Hans Vorländer, Politik-Professor an der TU Dresden und Direktor des Zentrums für Verfassungs- und Demokratieforschung, kennt solche Argumente: „Das ist Scharlatanerie und Realitätsverweigerung“, ordnet er ein. Natürlich habe Deutschland eine gültige Verfassung: das seit der Wiedervereinigung für ganz Deutschland geltende Grundgesetz. Und souverän sei der Staat natürlich auch, denn die Rechte der Alliierten seien mit dem Zwei-plus-Vier-Vertrag erloschen.

Zwar habe es Diskussionen um die Rechtsnachfolge des Dritten Reiches vor Jahrzehnten durchaus gegeben. Auch über die Frage, ob Deutschland eine neue Verfassung brauche, gab es Gesprächsbedarf: „Damit hat sich 1992/93 eine Verfassungskommission beschäftigt“, sagt der Professor. Am Ende seien alle – auch Bundestag und Bundesrat – mit großer Mehrheit zu der Erkenntnis gekommen, dass derzeit keine neue Verfassung nötig sei.

Warum aber zweifeln Gruppierungen, wie eben die vermeintlich Staatenlosen und auch die Reichsdeutschen die Legitimation der Bundesrepublik dennoch an? „In der Tat ist das ein recht neues Phänomen“, sagt Vorländer. Er hat den Eindruck, dass mit der Wiedervereinigung vor allem im Osten solche Ideen gewachsen sind. Doch während sich die Gruppierung der Staatenlosen eher in der antifaschistischen Tradition der DDR sieht, zeigt die andere Richtung, die Reichsdeutschen, eher rechte, nationalistische Tendenzen.

Von den Reichsdeutschen grenzen sich die Seifhennersdorfer auch klar ab: „Mit denen wollen wir nichts zu tun haben“, sagt Frau Mühl. Auch wenn sie selbst all die Dinge über Deutschland erst erkannt hat, als sich ihr früherer Chef als Reichsdeutscher zu erkennen gab. Doch Reichsdeutsche akzeptierten das System nicht, zahlten oft keine Steuern und bastelten sich eigene Ausweise.

Auch bei der Polizei sind solche Fälle bekannt: „Wir haben mit solchen Gruppierungen zu tun, wenn die Menschen beispielsweise wegen Steuerschulden eine Haftstrafe verbüßen müssen“, skizziert André Schäfer von der Polizeidirektion Görlitz. Aber auch dann greife die Polizei nur wegen der Gesetzesverstöße ein – nicht wegen des Gedankengutes, das den Dingen zugrunde liegt.

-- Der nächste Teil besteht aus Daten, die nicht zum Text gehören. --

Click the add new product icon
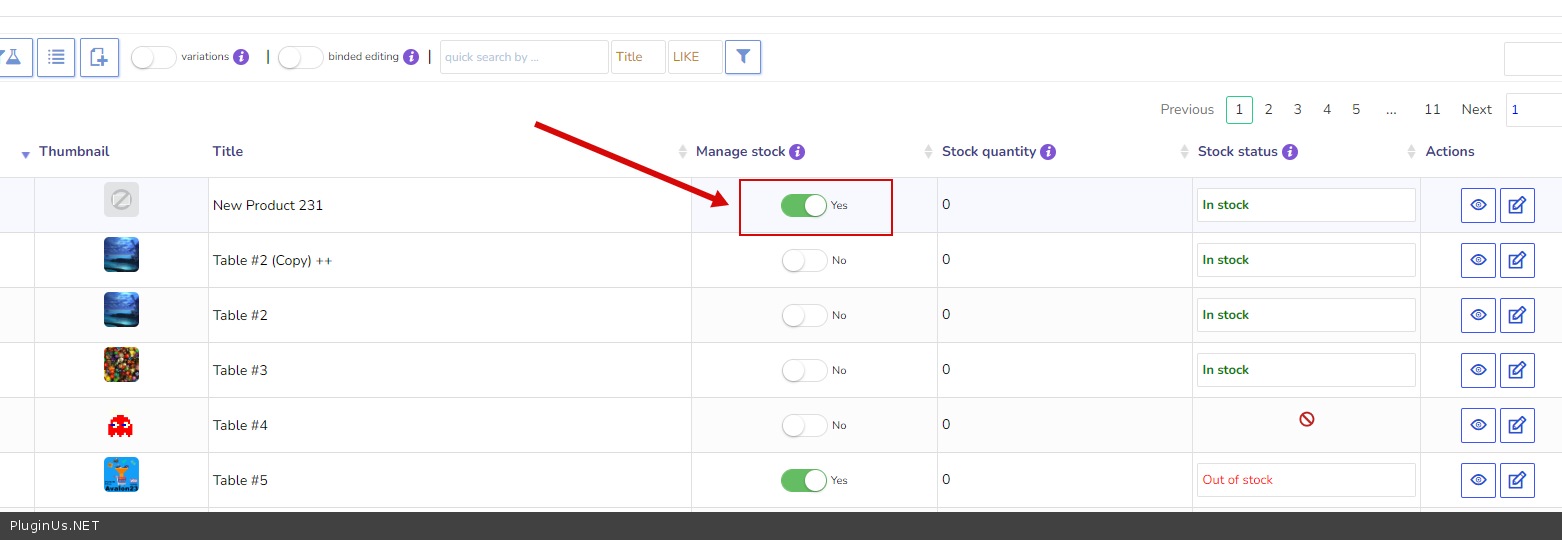Image resolution: width=1562 pixels, height=540 pixels. [x=99, y=57]
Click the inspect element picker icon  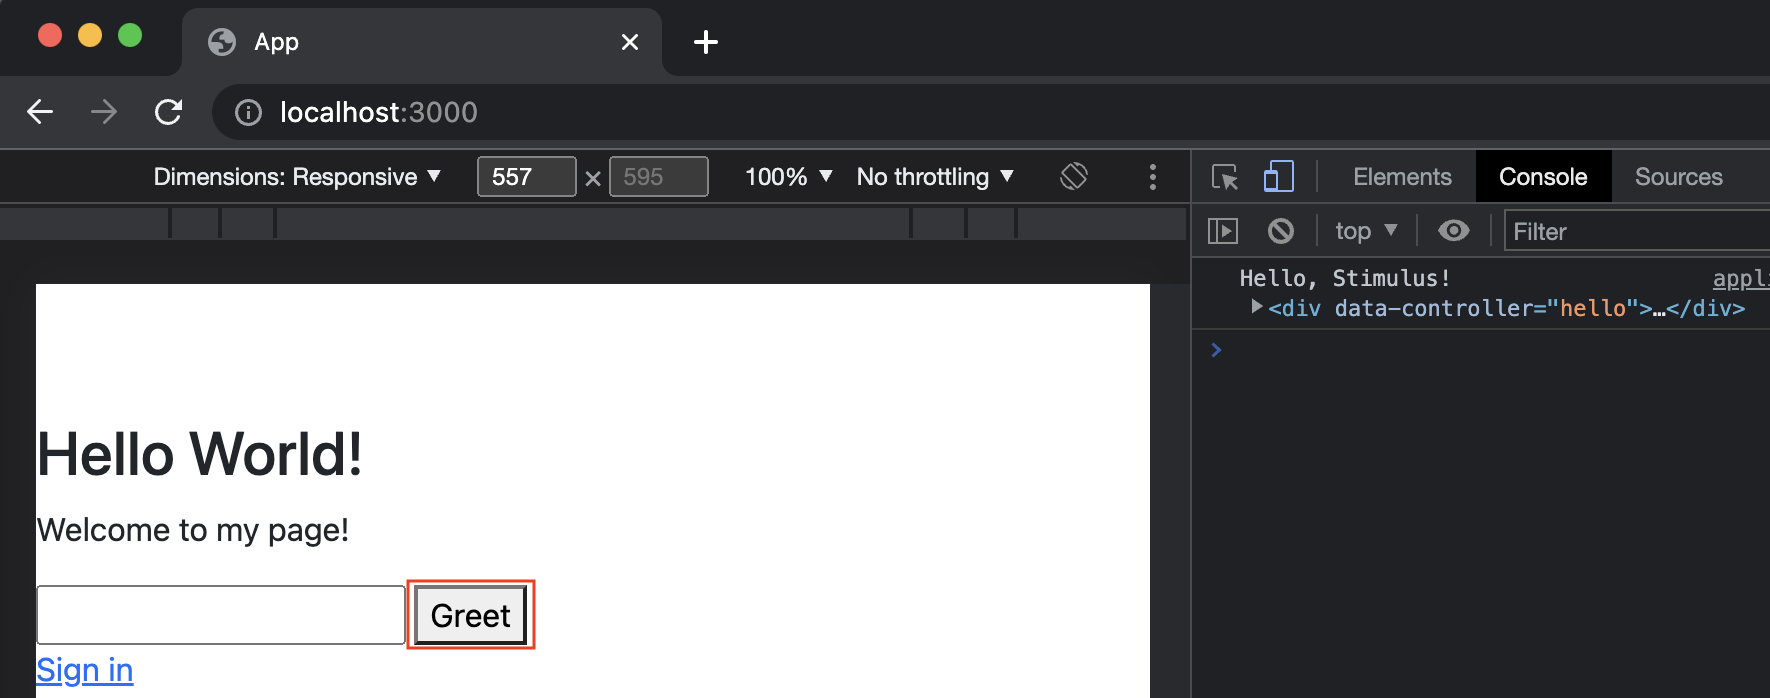click(x=1224, y=177)
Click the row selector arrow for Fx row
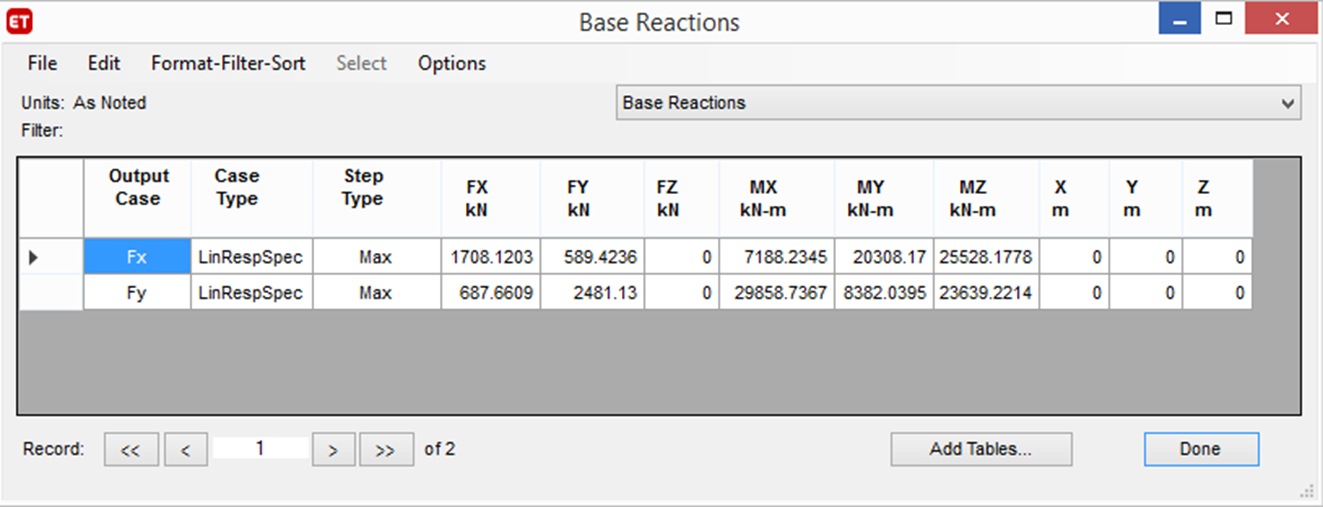Image resolution: width=1323 pixels, height=507 pixels. pyautogui.click(x=33, y=258)
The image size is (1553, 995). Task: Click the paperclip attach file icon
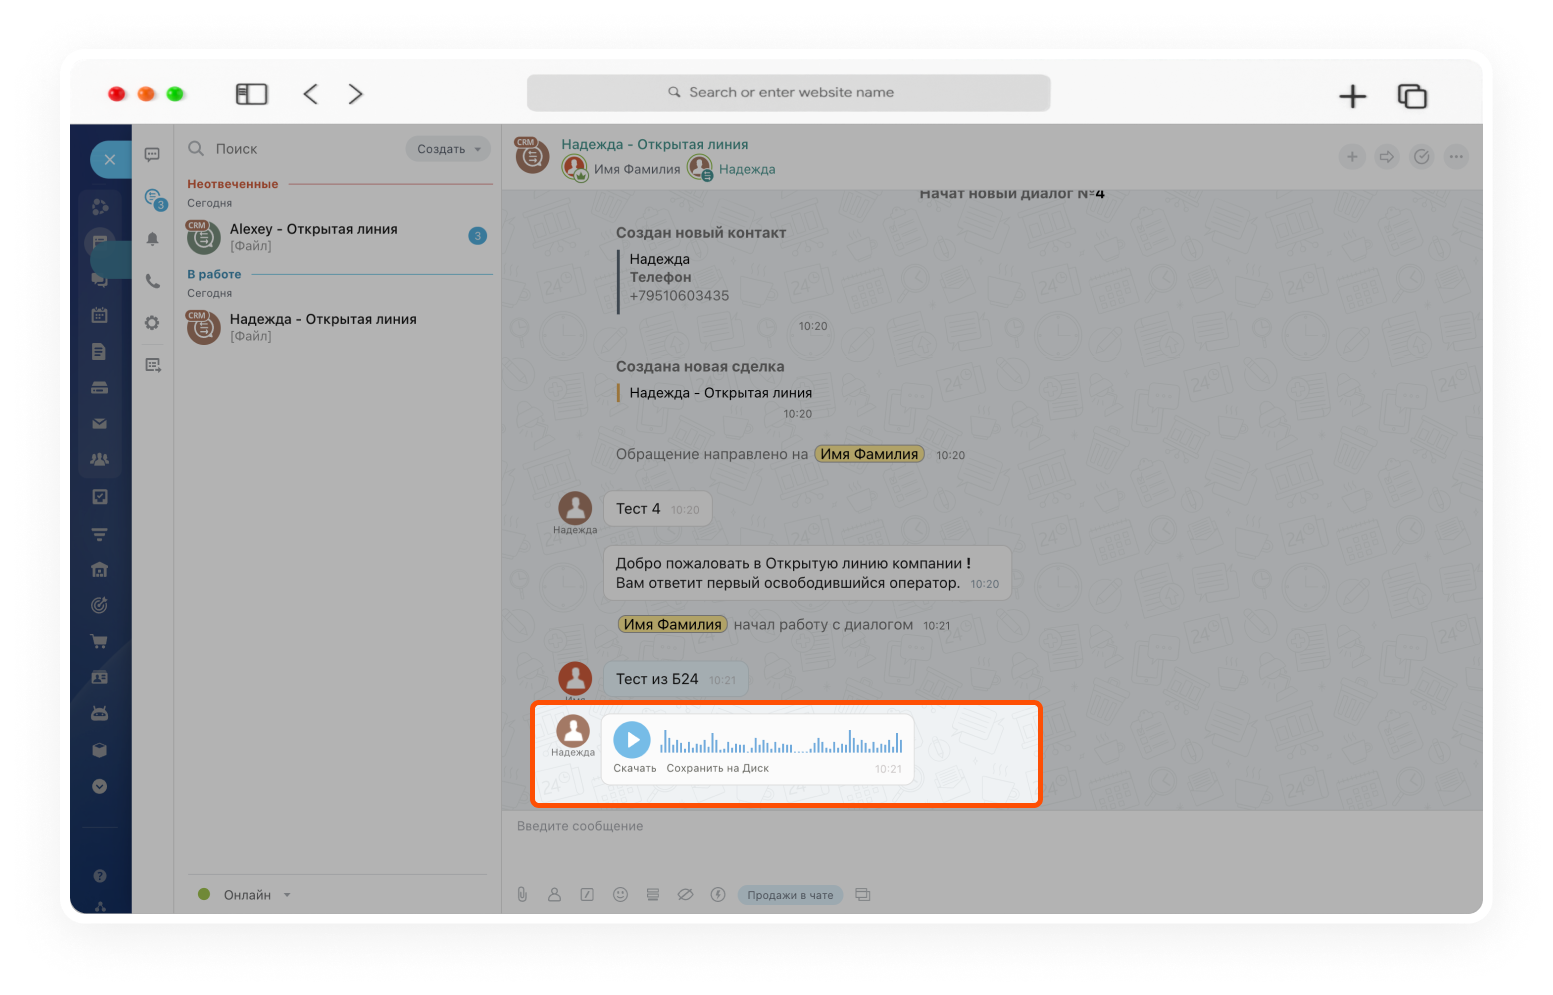tap(522, 895)
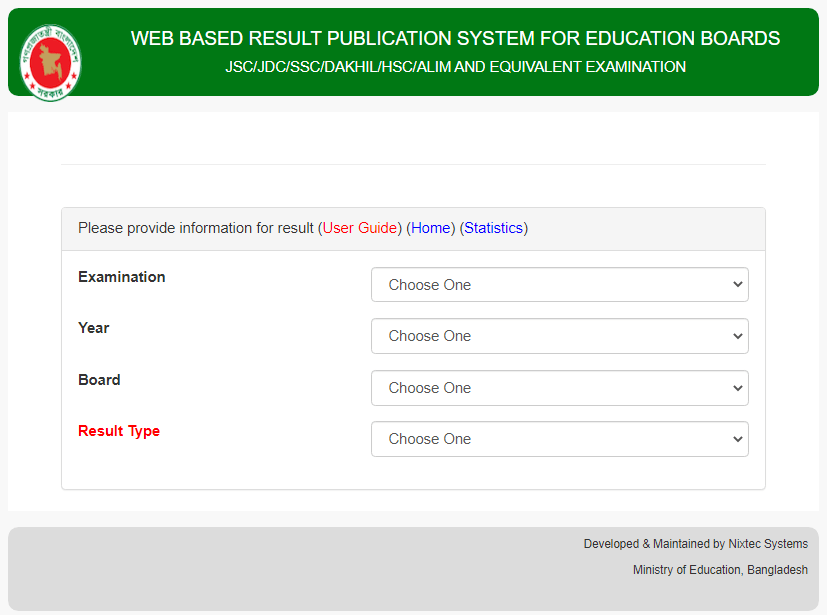Click the red Result Type label
The height and width of the screenshot is (615, 827).
point(119,431)
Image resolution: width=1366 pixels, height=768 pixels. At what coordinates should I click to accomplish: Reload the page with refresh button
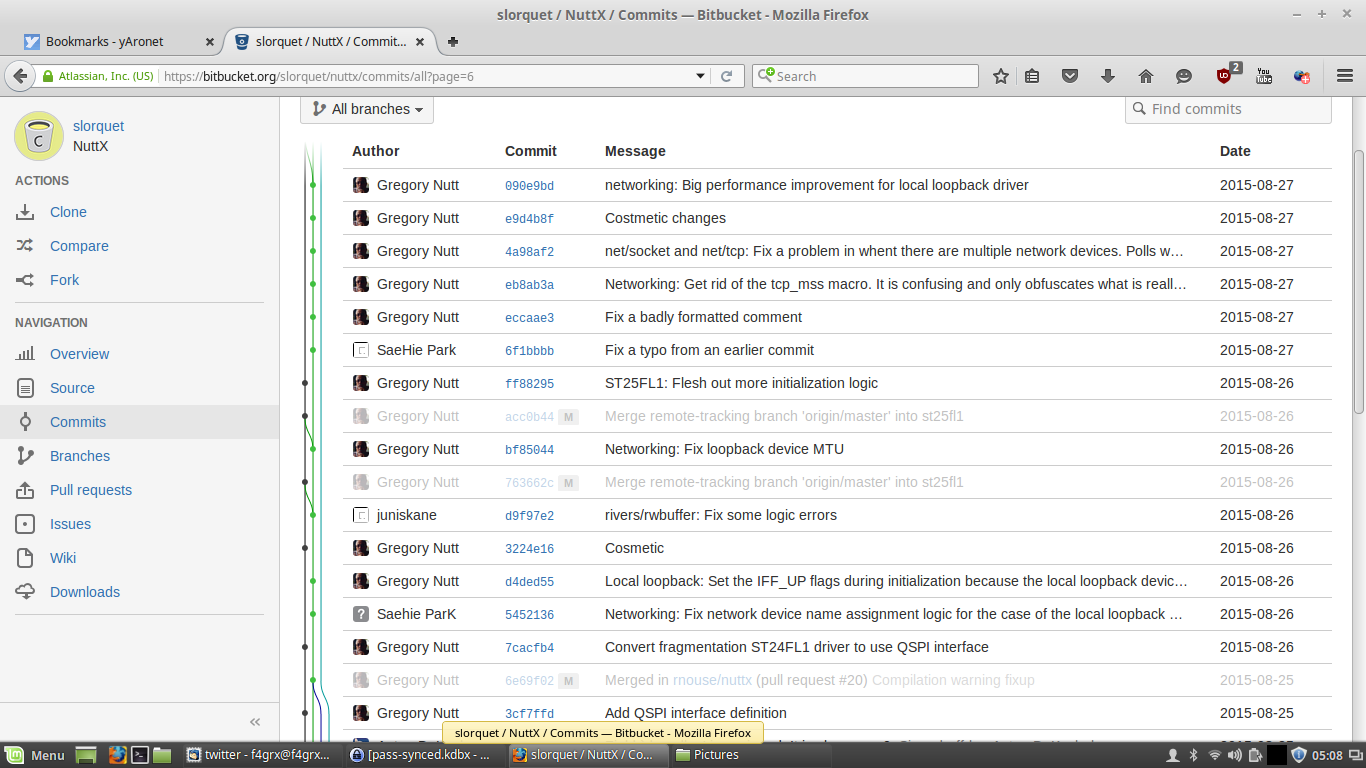(x=727, y=76)
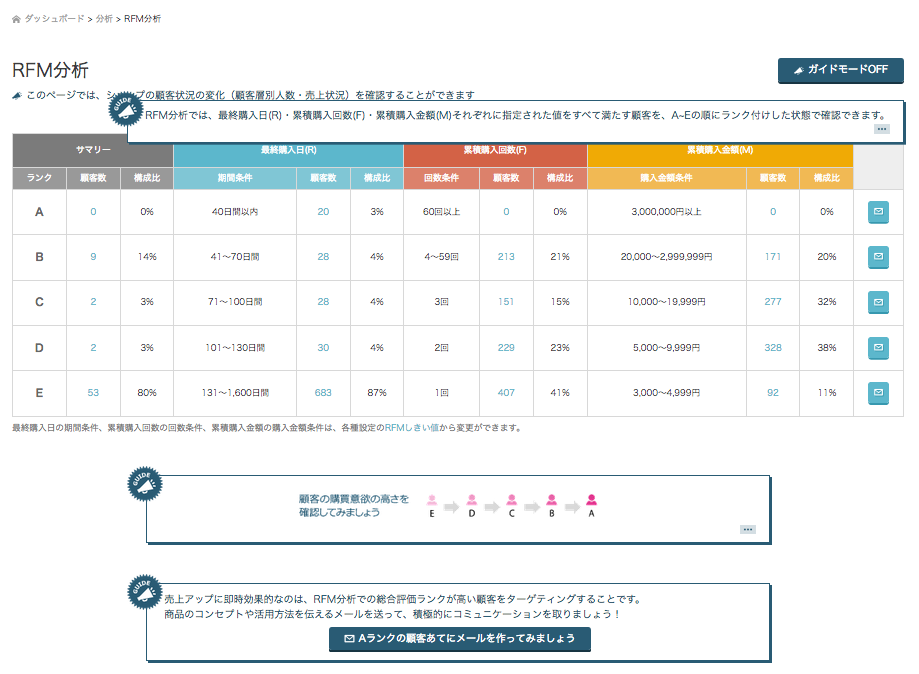Click mail icon for rank C row
The image size is (919, 674).
(878, 302)
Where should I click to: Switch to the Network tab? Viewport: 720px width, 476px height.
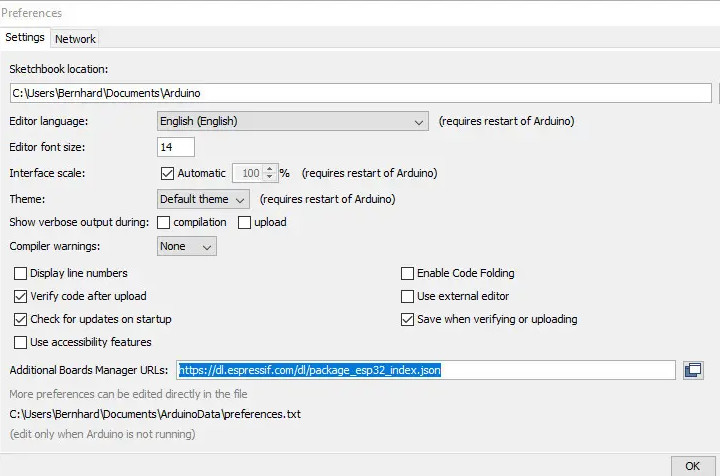coord(75,39)
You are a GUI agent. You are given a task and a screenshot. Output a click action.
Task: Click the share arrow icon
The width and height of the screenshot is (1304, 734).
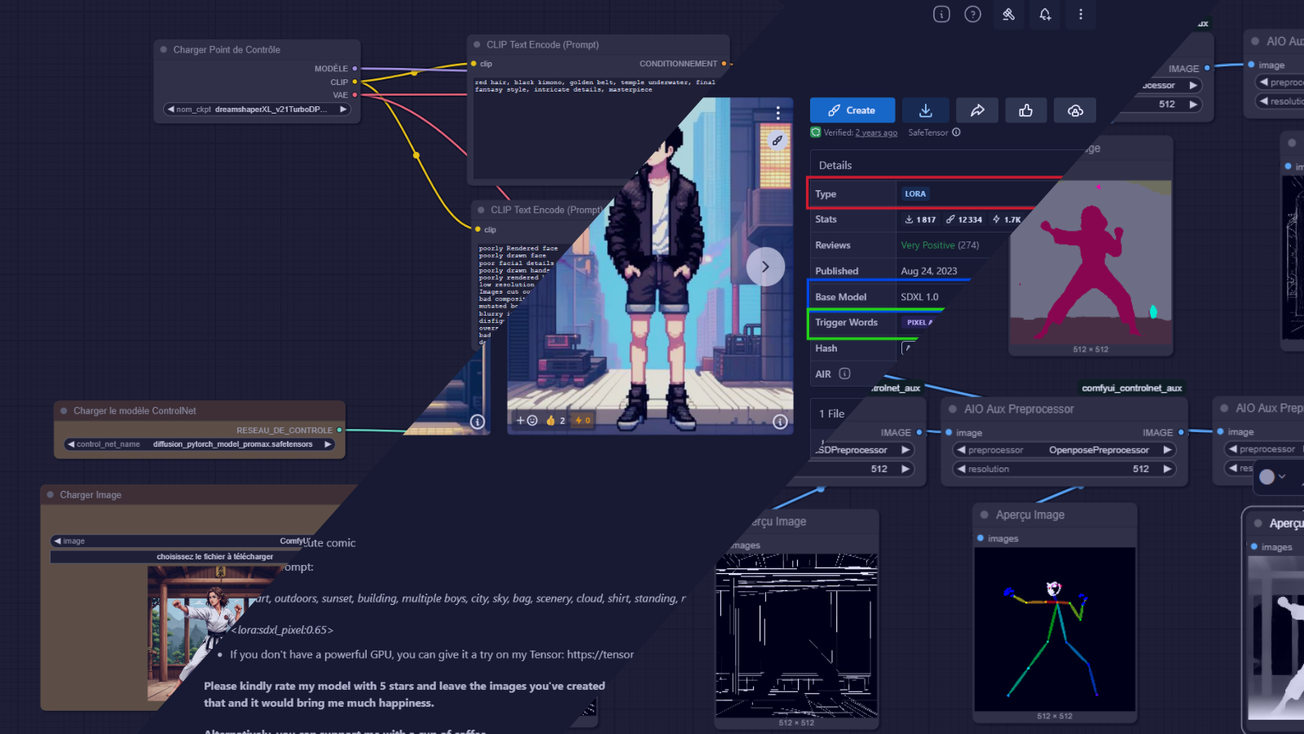click(x=977, y=110)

Gesetzesverstöße vermeiden Viola Dagmar Mühl und ihre Gleichgesinnten. Sie habe vor rund einem Jahr ihre Ausweispapiere erneuern lassen und der Seifhennersdorfer Verwaltungsmitarbeiterin damals erklärt, dass sie ihren Pass für ungültig hält. „Wir wollen keinen Ärger, wollen nicht provozieren“, sagt Frau Mühl. Deshalb sei man ganz normal als Verein eingetragen.

Dennoch versucht Familie Mühl, sich selbst zu versorgen, möglichst autark und somit wenig fremdbestimmt zu leben. Ihren Job bei einem Rettungsdienst in Berlin übt die Seifhennersdorferin nicht mehr aus, sie kümmert sich um Haus, Hof und den heimischen Obst- und Gemüseanbau.

Dass die Schar der Mitstreiter auch trotz der Demos am Seifhennersdorfer Netto in all den Monaten zuvor bislang nicht spürbar gewachsen ist, ficht die Gruppe nicht an. Frau Mühl ist sicher, viele trauten sich nur nicht, mitzulaufen. Für all die aktuellen Probleme von Hartz IV bis zum Flüchtlingsstrom biete ihre Idee des Weltfriedens die Lösung. Politikprofessor Vorländer hält derartige Äußerungen für politisches Sektierertum: „Aber das hält unsere Demokratie aus“, sagt er.